Damascus, SANA- After 36 years, Dutch archaeologist and artist Theo de Feyter returned to the garden of the National Museum in Damascus to spread the fragrance of his love for Syria, its history and heritage through paintings in which he embodied its archaeological sites, influenced by its people’s ability to live and rise from the rubble.
The exhibition that decorated the wall of the museum entitled “Restoration of the Syrian Heritage through Theo Feyter’s eyesight,” included 15 works consisting of drawings and paintings about Syrian archaeological sites during his trip to the country from 2019 to 2021, like the Great Mosque in Aleppo, Krak des Chevaliers, the Mamluk Palace in the old city of Homs and the Temple of Bel in Palmyra.
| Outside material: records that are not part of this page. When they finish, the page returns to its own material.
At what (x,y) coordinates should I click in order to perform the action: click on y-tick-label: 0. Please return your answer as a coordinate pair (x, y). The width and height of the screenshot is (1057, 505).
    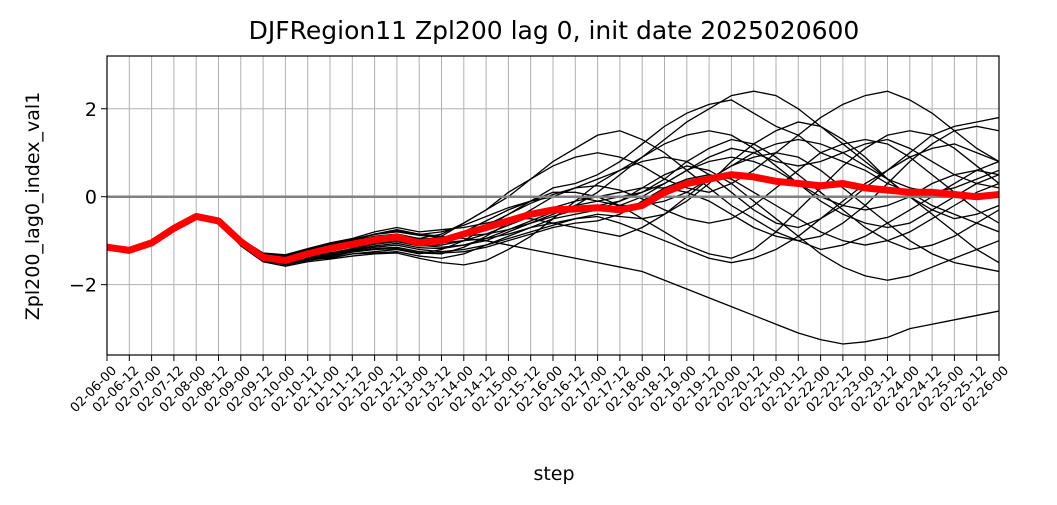
    Looking at the image, I should click on (91, 198).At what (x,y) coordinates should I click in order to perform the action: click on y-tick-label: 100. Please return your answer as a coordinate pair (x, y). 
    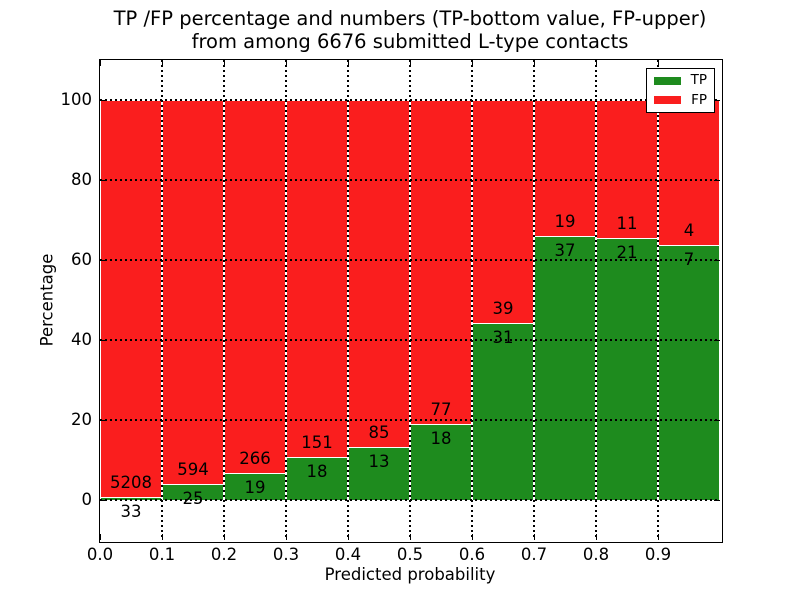
    Looking at the image, I should click on (76, 100).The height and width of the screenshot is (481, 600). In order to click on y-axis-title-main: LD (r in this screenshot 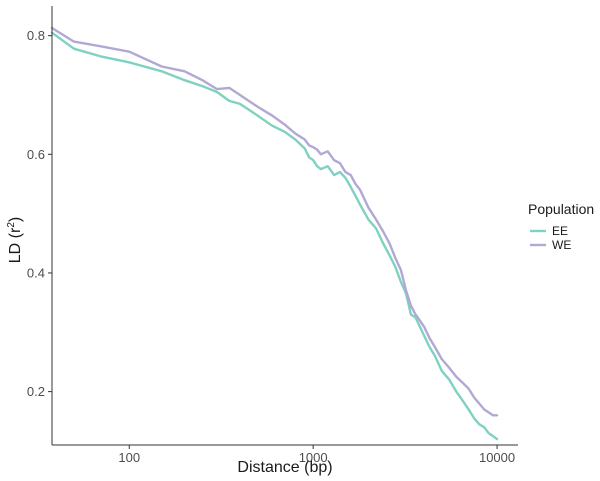, I will do `click(16, 245)`.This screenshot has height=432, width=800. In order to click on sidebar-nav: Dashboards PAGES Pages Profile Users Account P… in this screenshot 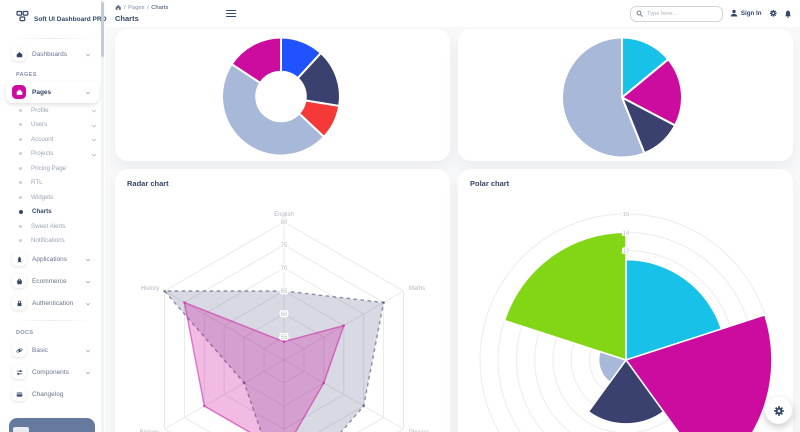, I will do `click(52, 224)`.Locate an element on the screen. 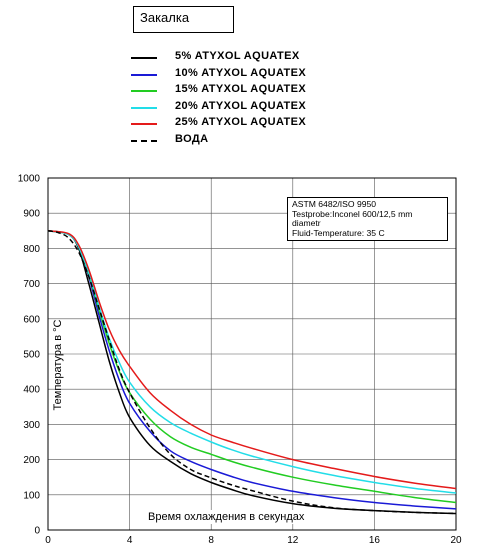 This screenshot has width=503, height=548. legend-label: 10% ATYXOL AQUATEX is located at coordinates (241, 72).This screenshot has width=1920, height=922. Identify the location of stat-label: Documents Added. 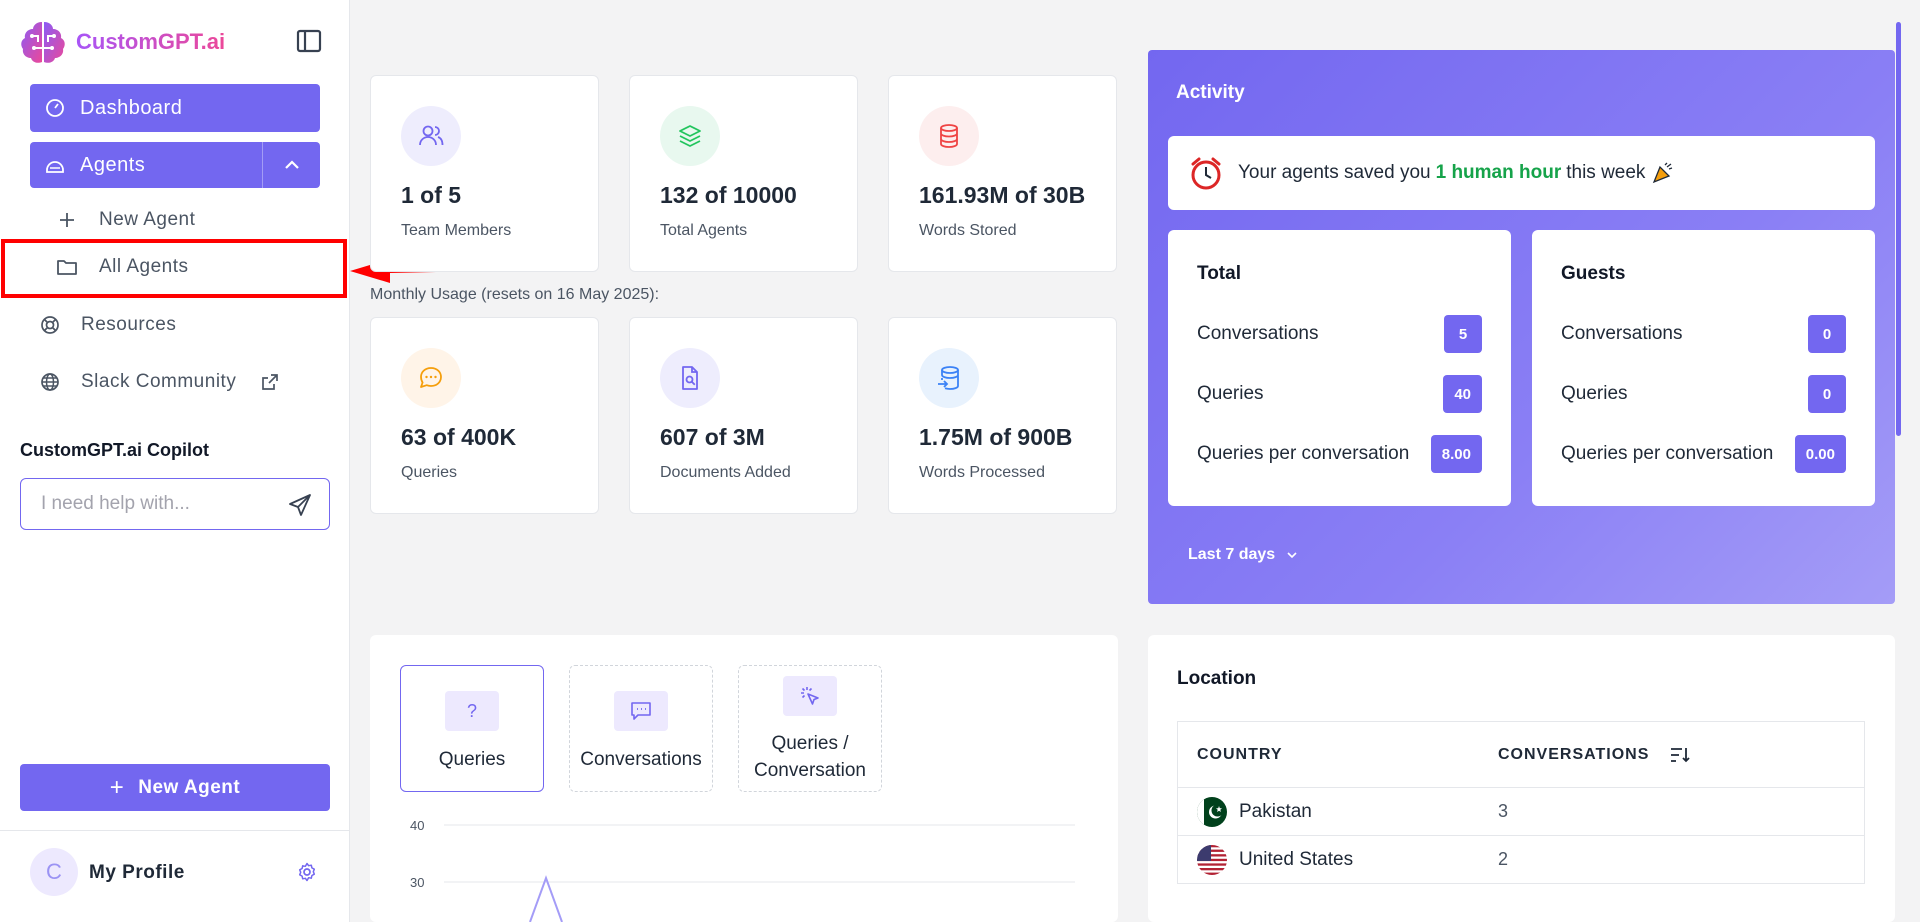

It also covered the great efforts of Syrian archaeologists to restore what has been destroyed during the war, documenting the tremendous progress that has been achieved in restoring Syria’s heritage, as well as new excavations by local and foreign teams.
Minister of Culture, Lubana Mushawah, told SANA in a statement that the Dutch archaeologist and artist, who loved Syria, has worked in the country since 1985 as an antiquities’ student, where he learned about the reality of its civilization and its people,
“When he returned to Syria in 2018, he was shocked at the destruction he saw in the sites he has known, so he decided to immortalize these scenes.
Mashawah considered that the exhibition is a historical document for the Syrians and the West that depicts to the world what Syria has suffered from terrorism.